** DATA FOR ANALYSIS follows **
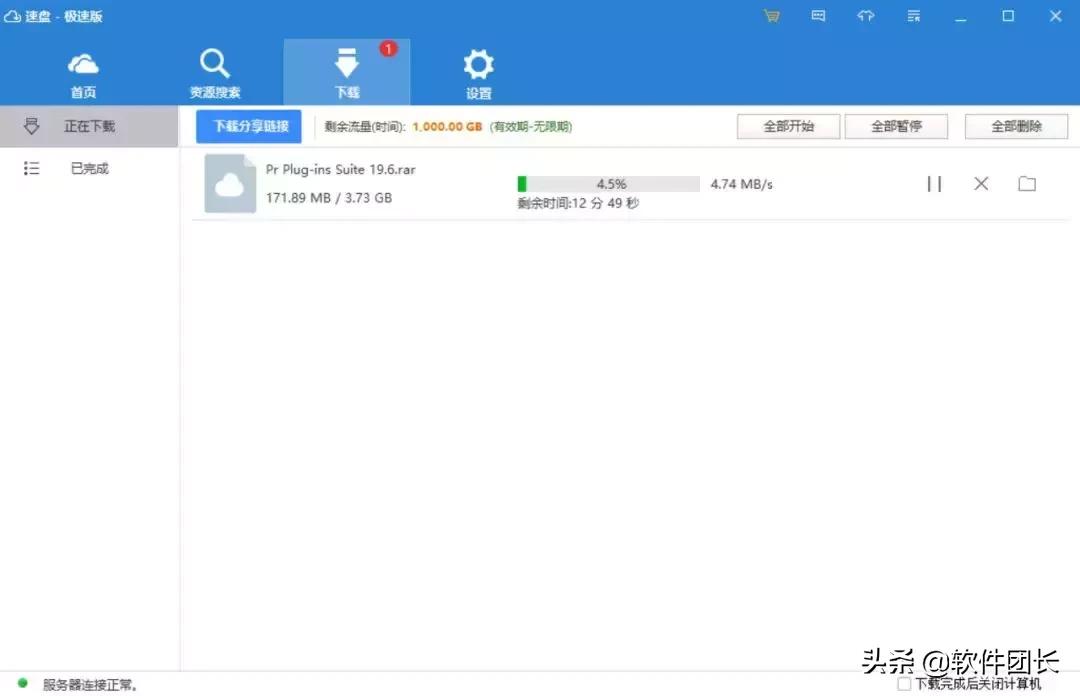Screen dimensions: 1080x696
Task: Open the containing folder for the download
Action: point(1027,183)
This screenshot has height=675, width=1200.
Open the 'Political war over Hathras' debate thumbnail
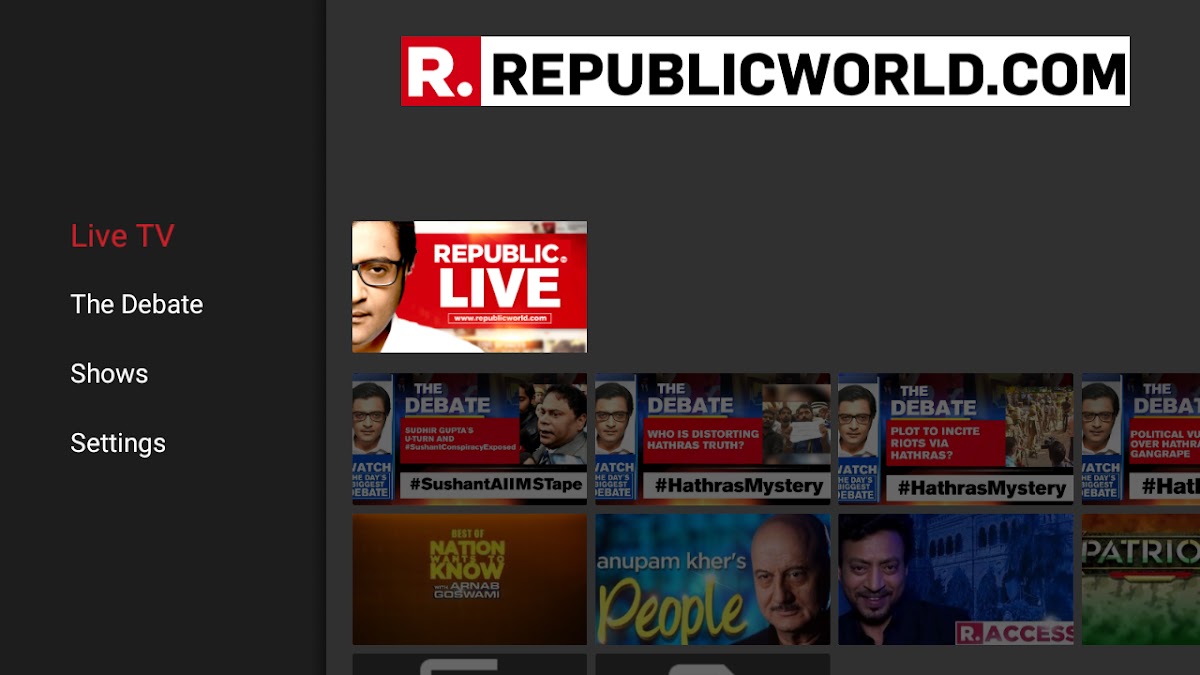click(x=1141, y=437)
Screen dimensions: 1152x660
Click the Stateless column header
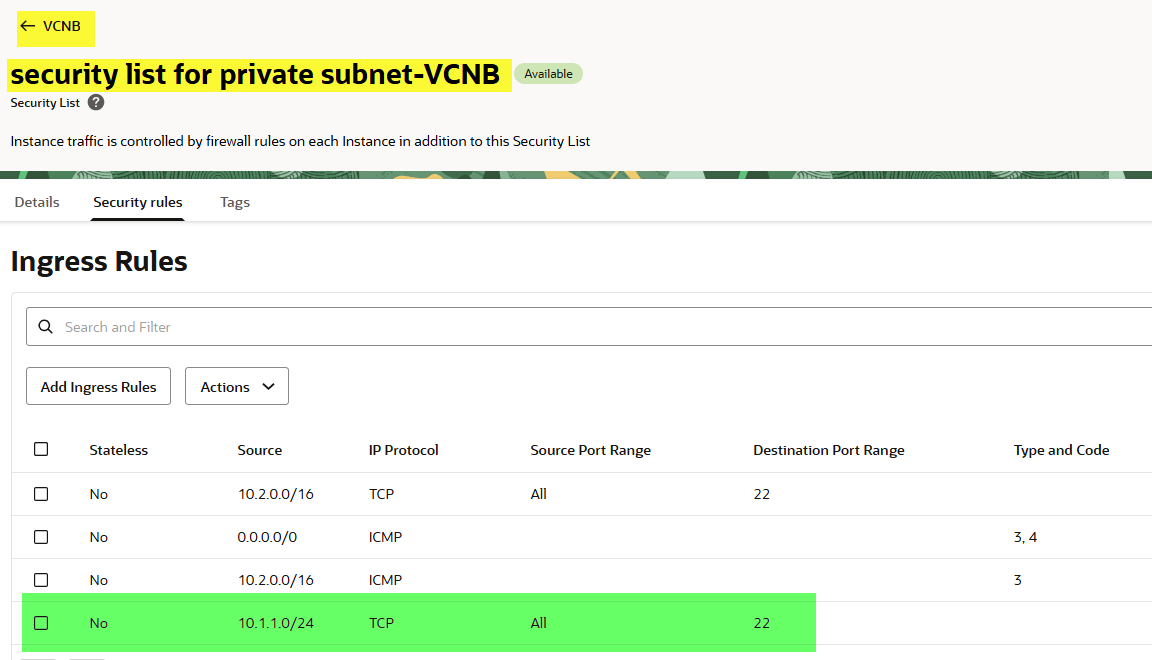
** End of DATA FOR ANALYSIS **
_THE TASK_
The lines to retype run from the one containing "Screen dimensions: 1152x660" through the last line of the records above; write them exactly and skip the pictures.

_REPLY TO THE EXERCISE_
Screen dimensions: 1152x660
Click the Stateless column header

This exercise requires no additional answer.